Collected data
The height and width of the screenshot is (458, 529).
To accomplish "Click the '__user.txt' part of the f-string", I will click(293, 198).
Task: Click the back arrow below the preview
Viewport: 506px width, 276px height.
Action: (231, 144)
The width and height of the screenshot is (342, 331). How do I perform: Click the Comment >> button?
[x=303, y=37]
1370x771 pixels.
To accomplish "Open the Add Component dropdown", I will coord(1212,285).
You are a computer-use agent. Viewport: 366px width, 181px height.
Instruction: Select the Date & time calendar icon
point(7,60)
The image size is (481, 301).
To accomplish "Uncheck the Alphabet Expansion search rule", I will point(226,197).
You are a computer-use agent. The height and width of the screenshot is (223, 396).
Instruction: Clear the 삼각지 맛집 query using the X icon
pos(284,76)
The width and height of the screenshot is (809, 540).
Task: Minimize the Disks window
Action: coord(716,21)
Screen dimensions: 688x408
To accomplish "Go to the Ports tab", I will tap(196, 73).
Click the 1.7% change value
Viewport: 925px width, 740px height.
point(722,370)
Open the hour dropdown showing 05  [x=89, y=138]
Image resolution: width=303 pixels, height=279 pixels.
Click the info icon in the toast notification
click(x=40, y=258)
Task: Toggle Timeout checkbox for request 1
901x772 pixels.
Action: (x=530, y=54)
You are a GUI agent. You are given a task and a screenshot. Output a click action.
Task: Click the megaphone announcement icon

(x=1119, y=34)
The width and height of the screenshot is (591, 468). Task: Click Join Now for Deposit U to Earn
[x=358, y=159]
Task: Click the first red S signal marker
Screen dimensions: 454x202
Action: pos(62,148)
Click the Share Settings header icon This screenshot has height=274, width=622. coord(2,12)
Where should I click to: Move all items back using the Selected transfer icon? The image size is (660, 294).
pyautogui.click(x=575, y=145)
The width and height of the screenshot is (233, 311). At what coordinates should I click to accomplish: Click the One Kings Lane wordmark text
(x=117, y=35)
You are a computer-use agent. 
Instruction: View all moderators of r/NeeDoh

- Objective
Revise the entries from the line with "The image size is (481, 301)." to the line with "will tap(196, 73).", replacing "To accomplish" with "In order to" and keeping everything else the same.

- Complete output
The image size is (481, 301).
In order to "Uncheck the Alphabet Expansion search rule", I will point(226,197).
You are a computer-use agent. The height and width of the screenshot is (223, 396).
Instruction: Clear the 삼각지 맛집 query using the X icon
pos(284,76)
The width and height of the screenshot is (809, 540).
Task: Minimize the Disks window
Action: coord(716,21)
Screen dimensions: 688x408
In order to "Go to the Ports tab", I will tap(196, 73).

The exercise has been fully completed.